**What you are asked to do:**
Keep the pictures out of the copy and print all the entries below exactly.

(Stored data)
┌──

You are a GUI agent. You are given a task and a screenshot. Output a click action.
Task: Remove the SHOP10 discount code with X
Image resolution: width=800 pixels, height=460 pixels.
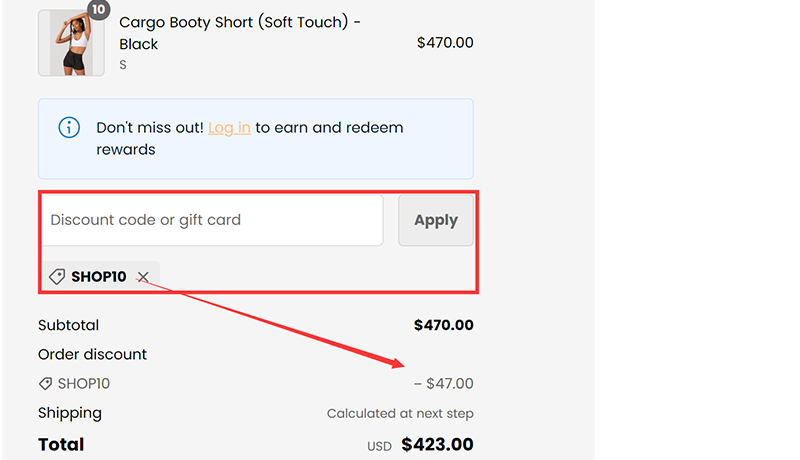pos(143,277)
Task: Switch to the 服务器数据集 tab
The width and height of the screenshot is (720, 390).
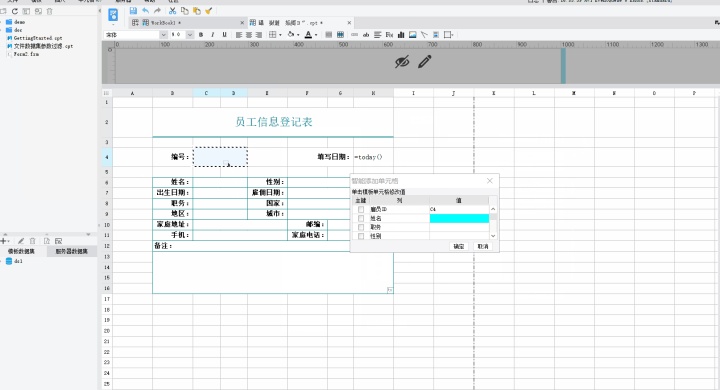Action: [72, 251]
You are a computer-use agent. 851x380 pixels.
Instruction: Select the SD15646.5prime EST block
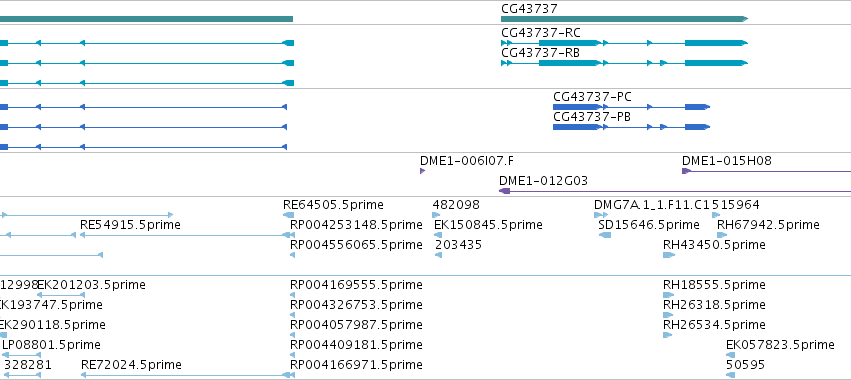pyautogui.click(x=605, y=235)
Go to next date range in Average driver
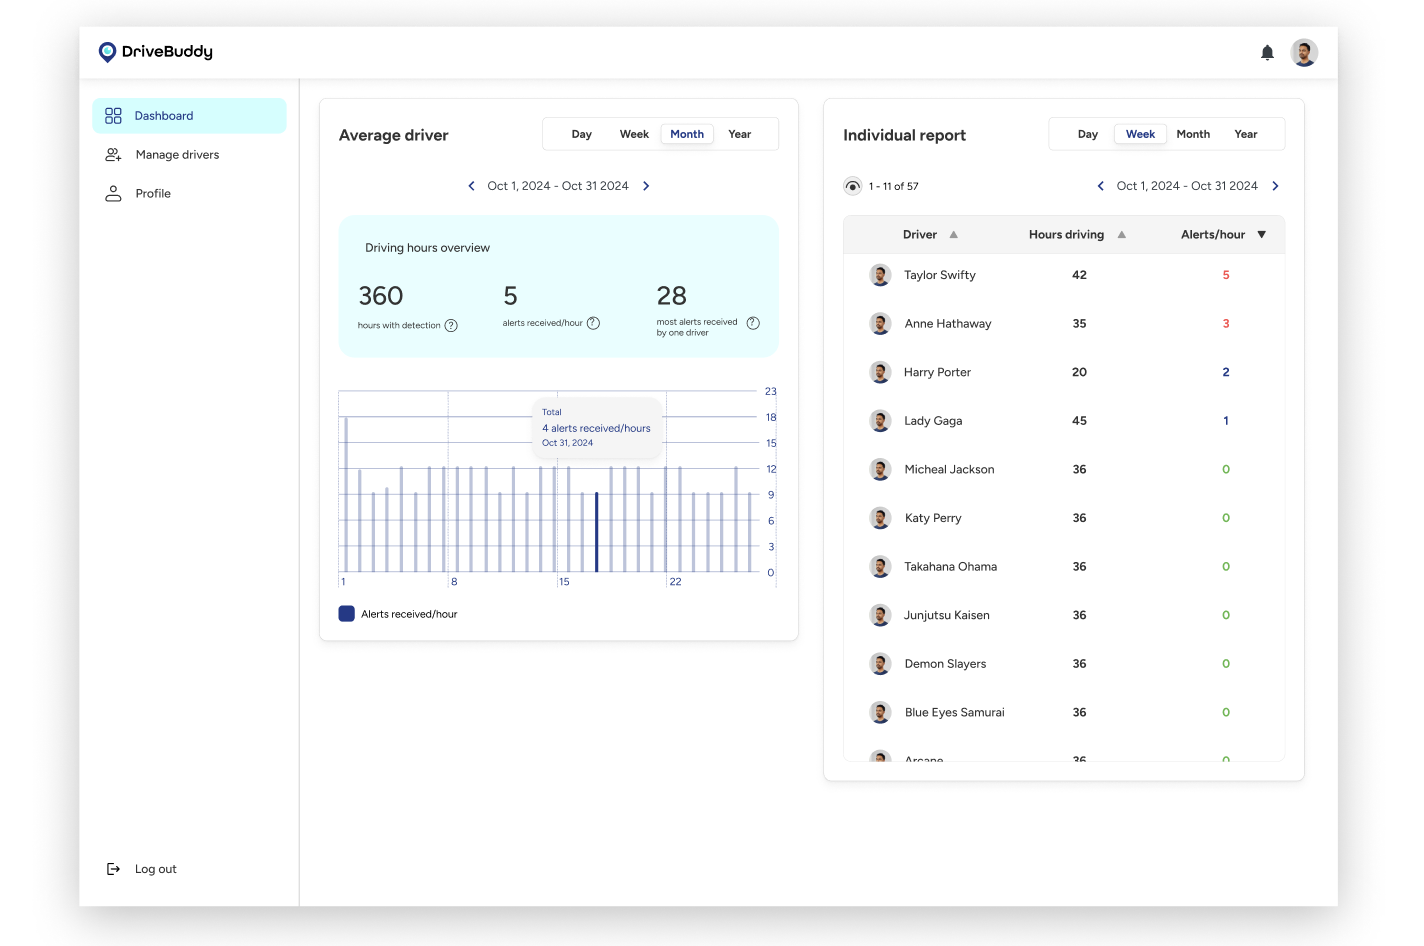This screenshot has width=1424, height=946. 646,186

└──

**Result of this task:**
You are a GUI agent. You are given a task and a screenshot. Output a click action.
Task: Remove the SHOP10 discount code with X
Image resolution: width=800 pixels, height=460 pixels.
pos(143,277)
Task: Switch to the 服务器数据集 tab
The width and height of the screenshot is (720, 390).
Action: [72, 251]
You are a computer-use agent. 851x380 pixels.
Instruction: Select the SD15646.5prime EST block
pyautogui.click(x=605, y=235)
Go to next date range in Average driver
This screenshot has width=1424, height=946. 646,186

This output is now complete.